First Request (Cache Miss):
[Client] → [App Server] → [Cache] ✗ → [Database]
                              ↓
                         Store Result

Second Request (Cache Hit):
[Client] → [App Server] → [Cache] ✓ → Return immediately

Cache Levels

┌─────────────────────────────────────┐
│     L1 CPU Cache (Fastest)          │
├─────────────────────────────────────┤
│     L2 CPU Cache                    │
├─────────────────────────────────────┤
│     L3 CPU Cache                    │
├─────────────────────────────────────┤
│     RAM (Primary Memory)            │
├─────────────────────────────────────┤
│     Application Cache (Redis)       │
├─────────────────────────────────────┤
│     Browser Cache                   │
├─────────────────────────────────────┤
│     CDN Cache                       │
├─────────────────────────────────────┤
│     Disk (Secondary Memory)         │
└─────────────────────────────────────┘

Types of Cache

1. Application Server Cache

In-memory cache alongside the application server.

// Simple in-memory cache with IMemoryCache
public class ProductService
{
    private readonly IMemoryCache _cache;
    private readonly IProductRepository _repo;

    public async Task<Product> GetProductAsync(int id)
    {
        return await _cache.GetOrCreateAsync($"product:{id}", async entry =>
        {
            entry.AbsoluteExpirationRelativeToNow = TimeSpan.FromMinutes(10);
            return await _repo.GetByIdAsync(id);
        });
    }
}

Drawback: Doesn’t work well with multiple servers (load balancer causes cache misses).

2. Distributed Cache

Cache is distributed across multiple nodes using consistent hashing.

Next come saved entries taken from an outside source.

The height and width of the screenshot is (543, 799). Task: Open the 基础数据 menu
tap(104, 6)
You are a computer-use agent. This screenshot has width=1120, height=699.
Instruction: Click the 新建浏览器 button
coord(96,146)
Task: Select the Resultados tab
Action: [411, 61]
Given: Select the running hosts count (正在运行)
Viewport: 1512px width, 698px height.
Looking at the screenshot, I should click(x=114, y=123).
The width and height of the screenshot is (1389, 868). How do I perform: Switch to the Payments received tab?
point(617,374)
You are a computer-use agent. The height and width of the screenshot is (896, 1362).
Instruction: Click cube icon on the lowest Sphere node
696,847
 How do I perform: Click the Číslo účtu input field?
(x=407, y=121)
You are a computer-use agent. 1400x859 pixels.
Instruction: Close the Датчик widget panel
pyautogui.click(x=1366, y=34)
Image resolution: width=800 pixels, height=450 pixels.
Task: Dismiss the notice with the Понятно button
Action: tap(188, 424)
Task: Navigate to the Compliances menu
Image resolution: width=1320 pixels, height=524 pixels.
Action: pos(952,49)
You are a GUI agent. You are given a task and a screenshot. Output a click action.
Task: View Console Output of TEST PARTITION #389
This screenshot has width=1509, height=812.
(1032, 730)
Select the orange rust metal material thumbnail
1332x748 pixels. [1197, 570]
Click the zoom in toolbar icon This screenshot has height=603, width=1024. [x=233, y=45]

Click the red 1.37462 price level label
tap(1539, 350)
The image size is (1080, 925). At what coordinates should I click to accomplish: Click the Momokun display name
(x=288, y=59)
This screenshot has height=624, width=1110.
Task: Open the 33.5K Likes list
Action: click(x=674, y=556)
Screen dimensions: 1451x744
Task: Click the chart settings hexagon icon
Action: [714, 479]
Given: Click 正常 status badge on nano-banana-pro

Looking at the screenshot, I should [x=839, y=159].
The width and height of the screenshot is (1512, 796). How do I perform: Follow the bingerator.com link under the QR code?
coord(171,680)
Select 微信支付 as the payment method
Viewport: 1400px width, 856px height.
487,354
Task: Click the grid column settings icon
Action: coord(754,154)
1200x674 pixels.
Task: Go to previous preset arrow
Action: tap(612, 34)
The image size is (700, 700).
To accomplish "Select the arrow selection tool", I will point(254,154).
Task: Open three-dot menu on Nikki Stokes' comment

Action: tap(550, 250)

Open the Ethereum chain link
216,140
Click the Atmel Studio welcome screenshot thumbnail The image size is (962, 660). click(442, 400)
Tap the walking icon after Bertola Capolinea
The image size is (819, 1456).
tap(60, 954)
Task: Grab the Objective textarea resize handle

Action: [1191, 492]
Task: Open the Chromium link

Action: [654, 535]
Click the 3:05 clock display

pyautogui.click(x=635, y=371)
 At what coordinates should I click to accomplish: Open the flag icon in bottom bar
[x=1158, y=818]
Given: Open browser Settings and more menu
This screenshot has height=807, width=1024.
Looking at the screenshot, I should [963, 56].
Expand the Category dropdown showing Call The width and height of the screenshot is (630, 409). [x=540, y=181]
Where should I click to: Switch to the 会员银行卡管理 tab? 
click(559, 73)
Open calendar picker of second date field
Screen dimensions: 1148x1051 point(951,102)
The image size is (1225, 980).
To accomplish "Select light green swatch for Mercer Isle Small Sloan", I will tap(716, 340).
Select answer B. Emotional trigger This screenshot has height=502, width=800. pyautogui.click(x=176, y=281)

// Distributed cache with Redis
public class ProductService
{
    private readonly IDistributedCache _cache;

    public async Task<Product> GetProductAsync(int id)
    {
        var cached = await _cache.GetStringAsync($"product:{id}");
        if (cached != null)
            return JsonSerializer.Deserialize<Product>(cached);

        var product = await _repo.GetByIdAsync(id);
        await _cache.SetStringAsync($"product:{id}",
            JsonSerializer.Serialize(product),
            new DistributedCacheEntryOptions
            {
                AbsoluteExpirationRelativeToNow = TimeSpan.FromMinutes(10)
            });
        return product;
    }
}

3. Global Cache

Single shared cache space for all nodes.

4. CDN (Content Delivery Network)

Geographically distributed servers caching static content (HTML, CSS, JS, images, videos).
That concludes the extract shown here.